NAME

Spreadsheet::Read::Ingester - ingest and save csv and spreadsheet data to a perl data structure to avoid reparsing

SYNOPSIS

use Spreadsheet::Read::Ingester;

# ingest raw file, store parsed data file, and return data object
my $data = Spreadsheet::Read::Ingester->new('/path/to/file');

# the returned data object has all the methods of a L<Spreadsheet::Read> object
my $num_cols = $data->sheet(1)->maxcol;

# delete old data files older than 30 days to save disk space
Spreadsheet::Read::Ingester->cleanup;

DESCRIPTION

This module is intended to be a drop-in replacement for <Spreadsheet::Read> and is a simple, unobtrusive wrapper for it.

Parsing spreadsheet and csv data files is time consuming, especially with large data sets. If a data file is ingested more than once, much time and processing power is wasted reparsing the same data. To avoid reparsing, this module uses <Storable> to save a parsed version of the data to disk when a new file is ingested. All subsequent ingestions are retrieved from the stored Perl data structure. Files are saved in the directory determined by File::UserConfig and is a function of the user's OS.

The stored data file names are the unique file signatures for the raw data file. The signature is used to detect if the original file changed, in which case the data is reingested from the raw file and a new parsed file is saved using an updated file signature. Parsed data files are kept indefinitely but can be deleted with the cleanup() method.

Consult the Spreadsheet::Read documentation for accessing the data object returned by this module.

METHODS

new( $path_to_file )

my $data = Spreadsheet::Read::Ingester->new('/path/to/file');

Takes same arguments as the new constructor in Spreadsheet::Read module. Returns an object identical to the object returned by the Spreadsheet::Read module along with its corresponding methods.

cleanup( $file_age_in_days )

cleanup()

Spreadsheet::Read::Ingester->cleanup(0);

Deletes all stored files from the user's application data directory. Takes an optional argument indicating the minimum number of days old the file must be before it is deleted. Defaults to 30 days. Passing a value of 0 deletes all files.

REQUIRES

SUPPORT

Perldoc

You can find documentation for this module with the perldoc command.

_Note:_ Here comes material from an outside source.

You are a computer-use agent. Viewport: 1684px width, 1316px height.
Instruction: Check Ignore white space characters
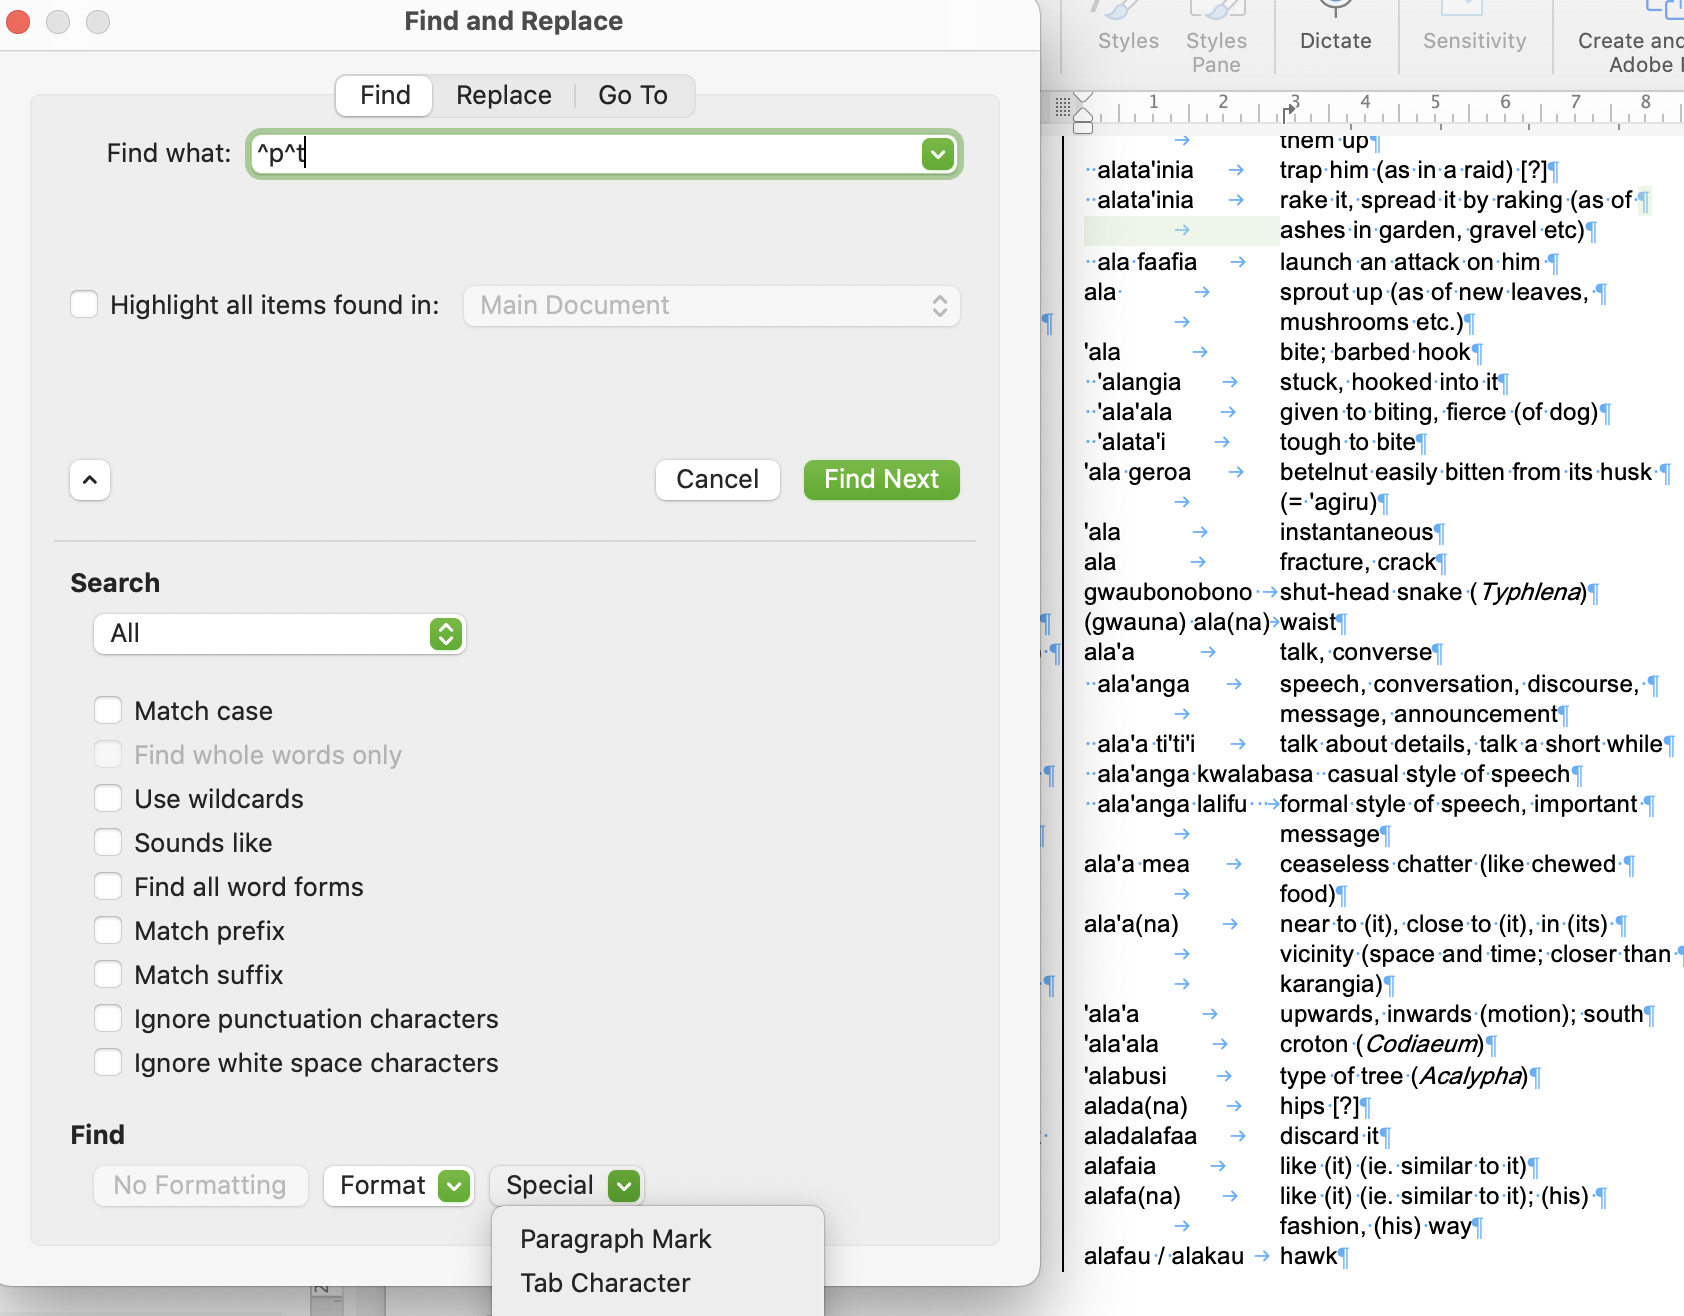[x=108, y=1062]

perldoc Spreadsheet::Read::Ingester

Websites

The following websites have more information about this module, and may be of help to you. As always, in addition to those websites please use your favorite search engine to discover more resources.

Source Code

The code is open to the world, and available for you to hack on. Please feel free to browse it and play with it, or whatever. If you want to contribute patches, please send me a diff or prod me to pull from your repository :)

https://github.com/sdondley/Spreadsheet-Read-Ingester

git clone git://github.com/sdondley/Spreadsheet-Read-Ingester.git

BUGS AND LIMITATIONS

You can make new bug reports, and view existing ones, through the web interface at https://github.com/sdondley/Spreadsheet-Read-Ingester/issues.

INSTALLATION

See perlmodinstall for information and options on installing Perl modules.

SEE ALSO

Spreadsheet::Read

AUTHOR

Steve Dondley <s@dondley.com>

COPYRIGHT AND LICENSE

This software is copyright (c) 2019 by Steve Dondley.

This is free software; you can redistribute it and/or modify it under the same terms as the Perl 5 programming language system itself.